• Set task: In the source text below, at which institution was Maryann Talia Pau's work exhibited?

— Begin Source text —

Combining practicality, creativity, and progressive values/social conscience…  cool, cool, cool. What an awesome WOMAN Grace is to have started this!

I don’t follow fashion and have, shall we say, a “style”(i.e.unemployed-writer/student) of my own… but I really appreciate unique garments, and the people with the cahones to create and/or wear them. TSS designs don’t necessarily follow fashion trends, and that is precisely why I like them.

Here are two clips on TSS, first by Namila Benson on Arts Nation:

TSS is at 128 Smith St, Collingwood… and on here, too.

Mana Couture

Mana Couture™ is the jewellery of Samoan-Australian artist, Maryann Talia Pau.

Mana Couture explores adornment as a means to explore ceremony, place and identity. Each work is drawn from Maryann’s love for her heritage, people and island home, Samoa.

I actually saw her work long before I met her last year (her work was exhibited at the National Gallery of Victoria). I love her creations… traditional craft meets modern couture. I love her work for the same reason I do TSS creations… they don’t create to keep up with trends. They create from their own minds, souls.

— End Source text —
— Begin Material supplied —

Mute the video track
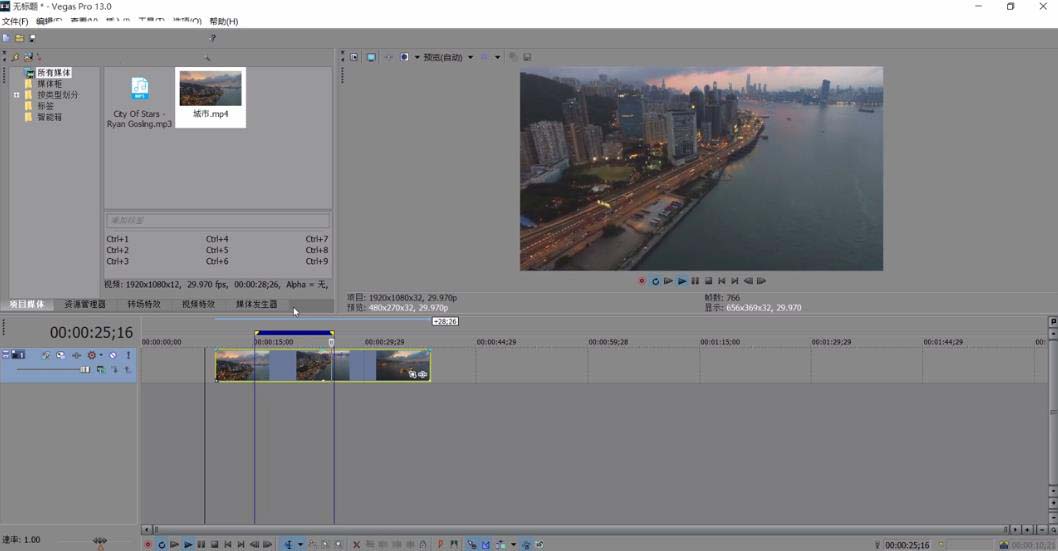This screenshot has width=1058, height=551. (x=113, y=355)
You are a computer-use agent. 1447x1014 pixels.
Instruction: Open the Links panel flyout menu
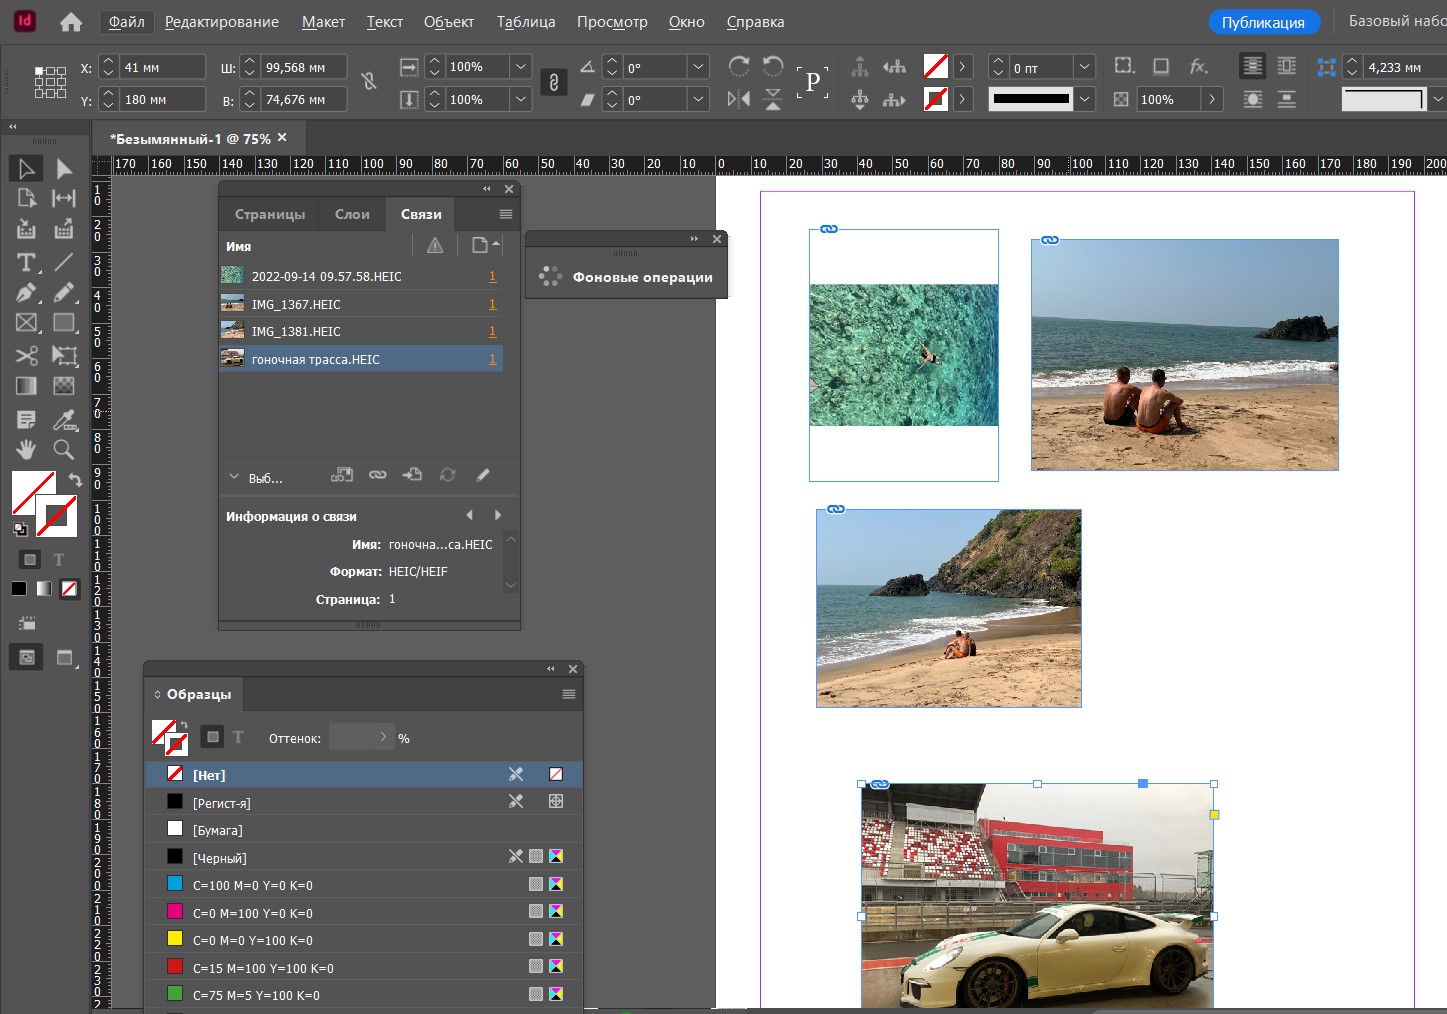click(x=505, y=214)
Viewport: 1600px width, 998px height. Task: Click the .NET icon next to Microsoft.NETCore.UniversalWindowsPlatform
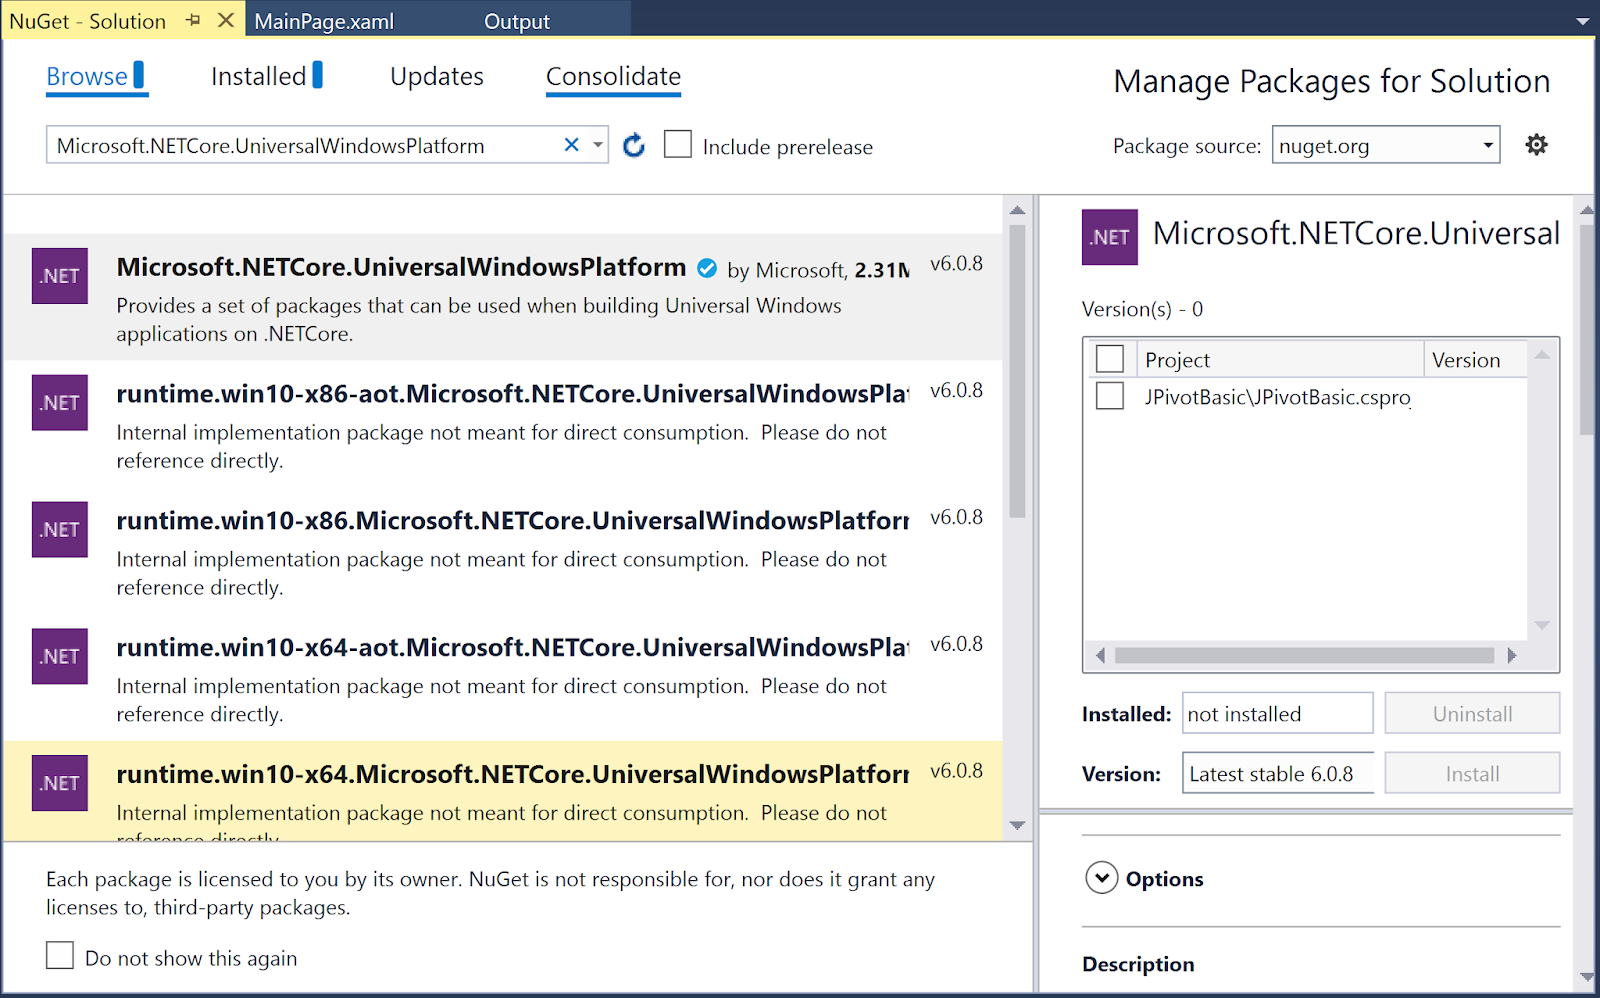pos(59,275)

— End Material supplied —

• Result for this task: The National Gallery of Victoria.